For many years now, biologists have been studying prairie dogs in their natural habitats, hoping to unravel characteristics about their interactions - particularly the language in which they communicate. Con Slobodchikoff, a biologists hails from at North Arizona University, has been in the game for about 30 years. He became interested in prairie dog language following the initial discovery of the alarm calls similar, ground-based species use to communicate threats to other members of their colony. For instance, squirrels. It was revealed several years ago that the species use different, distinct warnings to relay the type of threat other members of their colony may encounter (like flying predators and those that are on the ground).

 

According to Slobodchikoff himself, the animals were ideal test subjects due to the fact that not only are they a social species, but also because they tend to live in small communities, preferring a territory in which they are shielded from natural predators (they go to great lengths to avoid dangerous confrontations by building complex underground tunnels). So to get down to the bottom of the matter, he and his team trapped a colony of prairie dogs, painting distinct marks on each creature to make them identifiable.

 

Image Credit: Hyungwon Kang/Reuters

After which, the team exposed the colony to various different predators, revealing that not only do they develop a unique call for each different threat, but that the calls are so distinct, that a human can typically learn each of them within two hours. The more detailed analysis of the recorded calls led Slobodchikoff to believe that the incredible creatures can differentiate between colors of clothing and the size and shape of the person wearing them. Amazingly, they were also able to convey the fact that one of the predators appeared with a gun.

 

Thanks to his work with the prairie dogs, Slobodchikoff has been at work developing a translation device that employs voice pattern recognition techniques with artificial intelligence. Perhaps someday, the technology might allow us to communicate with other species. He asked us to imagine a day in which your dog could bark in the device and have it say "I want to eat chicken tonight."

 

The better question is, would we like what we hear?

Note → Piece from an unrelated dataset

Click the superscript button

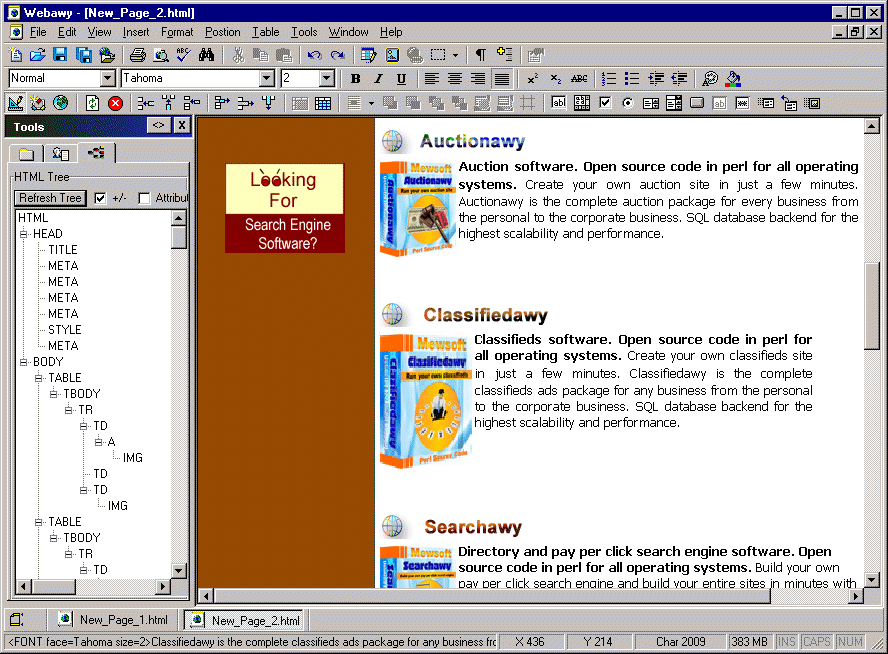[x=533, y=79]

However, I do want to note that while the idea is incredibly cool, it's also pretty far flung from the type of communication seen with animals in the wild. Our pets are typically isolated from other members of their species, which would prevent them from picking up on the universal language of their species (if such languages exist). That, and the calls made by a certain colony may not follow a similar pattern to calls developed by other colonies. Meaning, from a skeptical viewpoint, the notion is kind of absurd. (Would we even like what we hear?) Still, the possibly is intriguing. As are the many implications that come with acknowledging the fact that humans and animals may not be so different after all. What do you think, FQTQ fans?

 

 

Fast Facts: 

 

  • Studies indicate that prairie dogs can say things as complex as: “Tall, thin, human wearing a blue shirt walking slowly across our colony.”

 

  • They have words for specific threats, including distinct terms for predators like the coyote, a dog, human, badger, and red-tailed hawk.

 

  • Depending on the word, they react by using different escape behaviors accordingly.

 

  • Their intricate language includes components that make up human languages, like nouns, adjectives and even dialects.

 

  • They may also be able to communicate abstract ideas and abstract shapes, like circles and triangles.

 

  • Research indicates that they are able to construct new words based on new environmental factors.  Prior to this study, only humans were believed to be capable of doing this.
  • Maybe someday, this research will aid in helping develop a translator device that would allow us to communicate with other species.